第33話 先手必勝

 馬にまたがり、出発の準備を整える私たち。


「ジン、屋敷の事は頼むよ。僕たちはこれから、急ぎ侯爵家を目指す」


 アースが極めて冷静に、ジンさんに指示を送る。


「ああ、承知した。二人の方こそ、急ぎすぎて転倒なんてするんじゃねえぞ」


 少し笑みを浮かべながら、軽口を口にするジンさん。私はその言葉のおかげで少し緊張がとけ、リラックスする。


「それじゃあ、行こう!」


「はいっ!」


 全速力で馬を駆け、一目散に目的地を目指す。天候にも恵まれ、これなら比較的短い時間で到着できそうだ。


「…侯爵は、私たちの力になってくれるでしょうか?」


 馬で隣を走るアースに、疑問を投げる。


「うーん…前の時もそうだったけど、今回も正直彼には何もメリットがない。僕たちの仲を引き裂きたい皇帝府長に反発してまで、僕たちと一緒に戦ってくれるかどうか…」


「…」


 私も、同じようなことを考えていた。これまでいろいろとお世話になっておいておきながら、私たちとともに心中してくれないかと、頼みに行くのも同然なのだから…

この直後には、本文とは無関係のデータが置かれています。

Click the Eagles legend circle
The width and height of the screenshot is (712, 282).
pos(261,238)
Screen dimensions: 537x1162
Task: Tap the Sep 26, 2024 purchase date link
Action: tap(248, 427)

「だけど、侯爵は君の言葉に心動かされた様子だった。君が直接話をすれば、もしかするんじゃないだろうか…!」


 今の私たちには、ただただ侯爵を信じることしかできない。どうか、私たちに力を…

 それれからしばらく馬を走らせ、侯爵家に到着する。…しかし到着早々、使用人の人からとんでもない事が知らされる。


「侯爵が…皇帝府に呼び出された…!?」


 何事にも冷静なアースが、少しだけ感情的に言葉を発した。


「は、はい…いきなり皇帝府召喚状が送り付けられてきて…それで今は皇帝府の方に…」


 使用人の人も、何が起こっているのか理解できていない様子だった。


「…しまった…完全にやられた…」


 私もアースも、この事実の前に驚きを隠せない。


「…カーサめ、ここまでやるか…」


 …完全に、先回りされてしまった。私たちが侯爵を頼ることなんて、彼には想定済みだったという事だ…。


「…どうする…どうする…」


 …珍しく、少しだけ焦っている表情のアース。…私の方も何のアイディアも出せず、重い沈黙が私たちを包む。

 しかしそんな沈黙を、屋敷の使用人の人が破った。


「そ、それで侯爵から、こちらをお預かりいたしております。近日中にお二人の姿が見えたなら、必ず渡すように、と」


 その手には、手紙が握られていた。私たちは一瞬視線を合わせた後、私がその手紙を受け取る。一体何が起きているのか理解できないまま、私は流れのままに手紙を開封していく。後ろからはアースが、その様子を見守る。